The findings were published in the European Respiratory Journal, in the article “Risk Of Cardiovascular Disease Among Patients With Sarcoidosis: A Population-Based Retrospective Cohort Study, 1976–2013.”
Chronic inflammation has been increasingly associated with a high risk of cardiovascular disease, as inflammatory molecules can damage blood vessels. However, its relationship with sarcoidosis remains elusive.
To investigate the comparative incidence of cardiovascular disease among these groups, researchers analyzed medical data of 345 sarcoidosis patients in Olmsted County, Minnesota, from 1976–2013, and of an equal number of gender- and age-matched healthy individuals (the control group) from the same population.
Records included data on coronary artery disease (CAD), congestive heart failure (CHF), atrial fibrillation, stroke, transient ischemic attack, peripheral arterial disease, and abdominal aortic aneurysm.
Initially, no significant difference between sarcoidosis patients and healthy individuals was found in terms of cardiovascular disease risk. But when researchers included in the analysis factors such as age and gender, they found that this risk rose significantly among sarcoidosis patients, and rose higher still for those with a previous cardiovascular history, such as coronary artery disease, congestive heart failure, atrial fibrillation and stroke (neither age nor gender were specified by the researches). This elevated risk continued to rise, albeit slightly, in those who were smokers, obese, or had diabetes, hypertension and high levels of fat in the blood (dyslipidemia).

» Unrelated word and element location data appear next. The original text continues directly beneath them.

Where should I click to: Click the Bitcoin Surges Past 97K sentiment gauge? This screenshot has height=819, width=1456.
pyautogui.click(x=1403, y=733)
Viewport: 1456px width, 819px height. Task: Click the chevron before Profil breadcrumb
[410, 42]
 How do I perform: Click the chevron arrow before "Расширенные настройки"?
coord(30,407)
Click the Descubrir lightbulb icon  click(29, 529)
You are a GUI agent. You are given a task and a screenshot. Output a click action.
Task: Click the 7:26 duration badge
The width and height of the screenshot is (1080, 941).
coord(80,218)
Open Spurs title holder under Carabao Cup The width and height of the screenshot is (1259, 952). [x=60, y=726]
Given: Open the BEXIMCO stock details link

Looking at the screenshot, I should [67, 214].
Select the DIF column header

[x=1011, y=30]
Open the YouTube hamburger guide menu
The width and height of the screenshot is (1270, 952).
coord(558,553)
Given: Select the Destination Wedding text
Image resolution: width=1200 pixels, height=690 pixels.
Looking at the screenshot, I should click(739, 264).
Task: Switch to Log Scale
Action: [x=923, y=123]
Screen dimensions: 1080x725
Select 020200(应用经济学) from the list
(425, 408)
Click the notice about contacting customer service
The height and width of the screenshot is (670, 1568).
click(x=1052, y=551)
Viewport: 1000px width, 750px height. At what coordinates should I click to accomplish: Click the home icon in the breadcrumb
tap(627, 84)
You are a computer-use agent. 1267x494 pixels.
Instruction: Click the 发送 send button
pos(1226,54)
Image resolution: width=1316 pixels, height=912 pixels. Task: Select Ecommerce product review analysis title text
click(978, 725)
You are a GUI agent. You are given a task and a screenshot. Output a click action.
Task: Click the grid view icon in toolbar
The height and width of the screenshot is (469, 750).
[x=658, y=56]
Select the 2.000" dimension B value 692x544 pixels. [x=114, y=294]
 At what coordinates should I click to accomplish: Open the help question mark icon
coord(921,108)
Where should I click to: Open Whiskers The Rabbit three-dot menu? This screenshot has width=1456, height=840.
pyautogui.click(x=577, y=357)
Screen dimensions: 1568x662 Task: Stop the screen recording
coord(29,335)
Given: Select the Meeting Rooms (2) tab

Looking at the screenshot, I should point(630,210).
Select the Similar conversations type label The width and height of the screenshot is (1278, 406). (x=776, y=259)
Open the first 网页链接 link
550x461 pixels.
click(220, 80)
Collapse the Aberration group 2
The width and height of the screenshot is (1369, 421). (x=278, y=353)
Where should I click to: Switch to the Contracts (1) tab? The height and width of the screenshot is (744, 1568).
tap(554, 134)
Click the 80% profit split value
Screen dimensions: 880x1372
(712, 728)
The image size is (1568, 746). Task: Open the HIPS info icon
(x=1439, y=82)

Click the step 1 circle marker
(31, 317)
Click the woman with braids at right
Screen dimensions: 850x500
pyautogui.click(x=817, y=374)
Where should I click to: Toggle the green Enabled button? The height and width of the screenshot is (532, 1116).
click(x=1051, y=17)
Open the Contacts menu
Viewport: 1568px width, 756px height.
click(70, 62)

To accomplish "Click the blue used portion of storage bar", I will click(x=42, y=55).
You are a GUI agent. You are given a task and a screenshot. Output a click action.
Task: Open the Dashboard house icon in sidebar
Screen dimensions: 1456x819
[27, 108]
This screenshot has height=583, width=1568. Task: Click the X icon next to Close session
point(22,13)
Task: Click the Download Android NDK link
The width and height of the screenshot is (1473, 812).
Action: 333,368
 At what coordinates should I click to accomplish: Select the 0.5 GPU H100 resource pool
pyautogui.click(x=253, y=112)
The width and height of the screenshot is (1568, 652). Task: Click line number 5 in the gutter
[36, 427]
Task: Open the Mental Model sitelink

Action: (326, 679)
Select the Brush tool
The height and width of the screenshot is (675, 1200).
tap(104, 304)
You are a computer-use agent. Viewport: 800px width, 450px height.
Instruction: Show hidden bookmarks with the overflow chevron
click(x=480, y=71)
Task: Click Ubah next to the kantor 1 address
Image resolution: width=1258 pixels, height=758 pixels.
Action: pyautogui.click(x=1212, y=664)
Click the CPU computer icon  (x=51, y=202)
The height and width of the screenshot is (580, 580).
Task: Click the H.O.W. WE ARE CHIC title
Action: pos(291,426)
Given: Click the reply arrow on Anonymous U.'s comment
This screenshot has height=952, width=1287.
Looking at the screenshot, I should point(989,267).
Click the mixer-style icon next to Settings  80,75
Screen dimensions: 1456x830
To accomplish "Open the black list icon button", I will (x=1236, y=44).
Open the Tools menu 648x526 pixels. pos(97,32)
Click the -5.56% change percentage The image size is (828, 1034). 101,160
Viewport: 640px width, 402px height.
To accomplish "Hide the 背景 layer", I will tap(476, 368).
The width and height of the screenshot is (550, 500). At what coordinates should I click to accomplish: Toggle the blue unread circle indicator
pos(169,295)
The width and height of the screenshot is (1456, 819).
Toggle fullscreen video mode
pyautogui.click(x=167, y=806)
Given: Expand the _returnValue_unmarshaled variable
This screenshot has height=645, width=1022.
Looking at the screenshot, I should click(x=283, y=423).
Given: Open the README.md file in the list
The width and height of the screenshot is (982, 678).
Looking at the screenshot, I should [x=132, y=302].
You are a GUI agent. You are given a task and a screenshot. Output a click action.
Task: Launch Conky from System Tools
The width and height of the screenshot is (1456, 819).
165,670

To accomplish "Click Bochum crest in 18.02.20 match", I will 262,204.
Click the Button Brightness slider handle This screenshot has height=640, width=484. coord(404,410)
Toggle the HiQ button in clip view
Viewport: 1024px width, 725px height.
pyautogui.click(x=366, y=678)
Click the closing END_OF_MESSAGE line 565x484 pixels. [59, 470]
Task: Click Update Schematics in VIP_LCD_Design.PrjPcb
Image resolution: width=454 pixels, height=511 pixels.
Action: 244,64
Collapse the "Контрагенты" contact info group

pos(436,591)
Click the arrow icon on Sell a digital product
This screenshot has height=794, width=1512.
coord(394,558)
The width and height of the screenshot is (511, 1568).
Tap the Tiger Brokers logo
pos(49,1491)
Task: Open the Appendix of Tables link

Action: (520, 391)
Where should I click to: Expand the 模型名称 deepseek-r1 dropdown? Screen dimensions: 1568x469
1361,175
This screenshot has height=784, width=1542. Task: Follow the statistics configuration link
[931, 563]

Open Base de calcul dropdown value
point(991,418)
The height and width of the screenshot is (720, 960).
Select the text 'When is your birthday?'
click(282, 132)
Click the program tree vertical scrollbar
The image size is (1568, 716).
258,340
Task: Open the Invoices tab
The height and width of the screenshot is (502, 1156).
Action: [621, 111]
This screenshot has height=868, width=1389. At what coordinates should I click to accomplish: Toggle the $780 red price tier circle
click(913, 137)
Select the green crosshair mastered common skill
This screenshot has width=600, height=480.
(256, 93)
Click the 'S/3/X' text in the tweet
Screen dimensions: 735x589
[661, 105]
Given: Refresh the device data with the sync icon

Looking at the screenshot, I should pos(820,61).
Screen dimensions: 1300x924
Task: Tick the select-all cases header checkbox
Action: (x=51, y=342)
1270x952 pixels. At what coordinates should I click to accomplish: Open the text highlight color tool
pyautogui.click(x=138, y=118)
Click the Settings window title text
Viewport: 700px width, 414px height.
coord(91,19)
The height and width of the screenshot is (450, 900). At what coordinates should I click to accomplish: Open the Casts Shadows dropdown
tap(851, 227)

“Premature atherosclerosis [blood vessel damage] associated with inflammation is probably the key driver behind this increased risk,” the researchers wrote. “While not specifically studied in sarcoidosis, it is likely that several inflammatory cytokines, such as interleukin-1 and tumour necrosis factor, contribute to [blood vessel damage] in this disease as well as other systemic inflammatory diseases through a number of mechanisms.”
“Glucocorticoids, the most commonly used medication in the management of sarcoidosis, may also be a contributing factor to the increased risk of [cardiovascular disease] as their long-term use is associated with several traditional [cardiovascular disease] risk factors, such as diabetes mellitus, hypertension and dyslipidemia,” they added.